KOMİSYON KONUŞMASI

RIDVAN UZ (Çanakkale) - Sayın Başkan, değerli milletvekilleri, Sayın Bakanım, Kıymetli Bakan Yardımcıları, kıymetli hazırun, sayın basın mensupları; hepinizi saygıyla selamlıyorum.

İYİ Parti olarak Millî Savunma Bakanlığımızın en son terörist etkisiz hâle getirilinceye kadar Irak ve Suriye'nin kuzeyinde yürütmekte olduğu terörist ve terörle mücadele başta olmak üzere, yasalar dâhilinde uluslararası hukuka uygun bir şekilde, dünya ordularına örnek teşkil edecek düzeyde icra ettiği her türlü faaliyeti desteklediğimizi ve başarılı operasyon yöneten personeli canıgönülden kutladığımızı da ifade etmek isterim.

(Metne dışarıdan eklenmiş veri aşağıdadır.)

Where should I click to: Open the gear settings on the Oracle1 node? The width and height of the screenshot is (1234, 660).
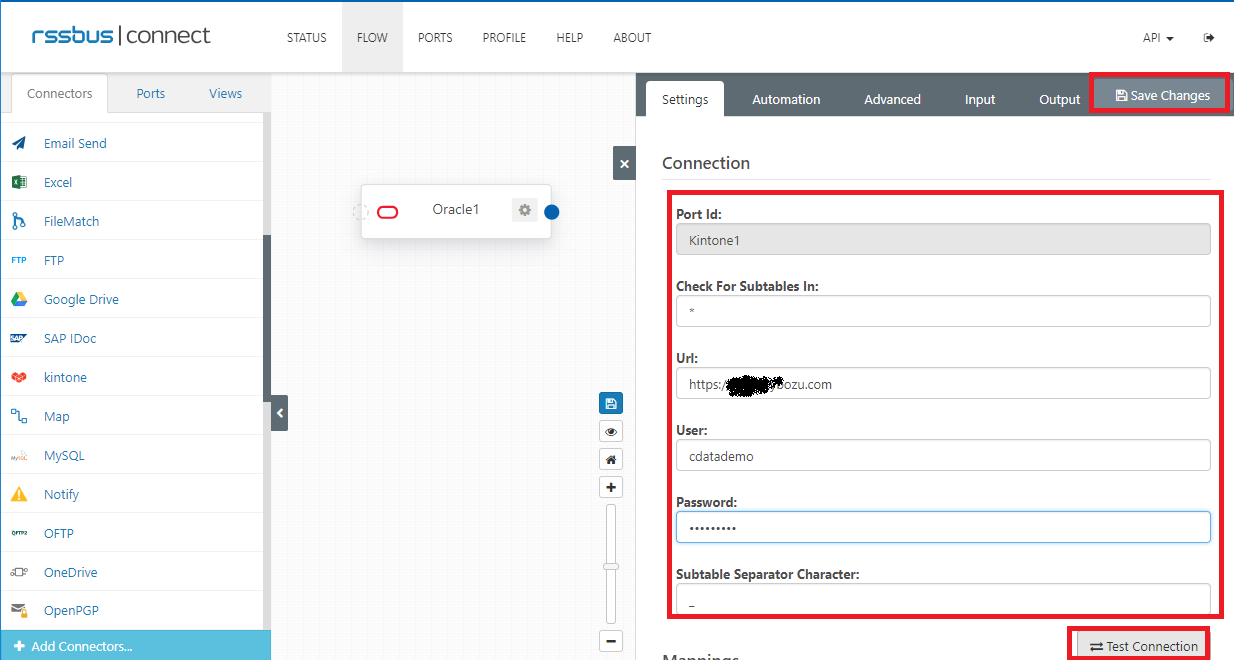coord(524,210)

Biliyorsunuz, bizim milletimizin çok kıymetli hasletleri var. Şartlar ve zemin ne olursa olsun, konu vatan, bayrak, din, ordu olduğunda beş bin yıllık genetik kodlarımız harekete geçerek bozkurtça bir duruş hâlini hep birlikte alırız. Bu meyanda, Kıymetli Peygamber'imizin "Vatan sevgisi imandandır..." Yine, Kur'an-ı Kerim'de Cenab-ı Allah'ın şehitlerimiz için "Sakın ha onlara 'ölüler' demeyiniz, bilakis onlar diridirler." sözleriyle de bu iman kodlarını yüklenmiş bir millet olduğumuzu da belirtmek isteriz. Geçmişte de günümüzde de bugün de şehadet şerbeti içen şehitlerimizin, kanlarının toprağı beslediği şehitlerimizin ailelerine gidildiğinde, anne-babalarına gidildiğinde onların o hasleti, o imanlı duruşu "Vatan sağ olsun." sözü sonsuza kadar devam edecektir; bunu da belirtmiş olalım.

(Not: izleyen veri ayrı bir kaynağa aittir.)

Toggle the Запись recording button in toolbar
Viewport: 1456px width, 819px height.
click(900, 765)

İşte, bu kutsallarımızdan bir tanesi ve en önemlisi olanlardan biri de ordumuzdur. Ordu bizim göz bebeğimizdir. Dolayısıyla, her noktada ve her şartta buna sahip çıkmak da bizim görevimizdir. O yüzden günü ve zamanı geldiğinde biz Türk milliyetçileri olarak birçok konuda iktidarı uyarmıştık. Bunlardan bir tanesi Ergenekon ve Balyoz davalarıyla ilgiliydi, bir tanesi FETÖ terör örgütüyle ilgiliydi. Bugün bunların dinlenmemesi vesilesiyle gelinen noktada kozmik oda gibi bir garabet yaşadığımız bir süreç yaşadık, yine, hem Genelkurmay Başkanının hem Cumhurbaşkanının yaverlerinin FETÖ'cü çıkması hadiselerini maalesef yaşadık; bunlar bize üzüntü veren hadiseler.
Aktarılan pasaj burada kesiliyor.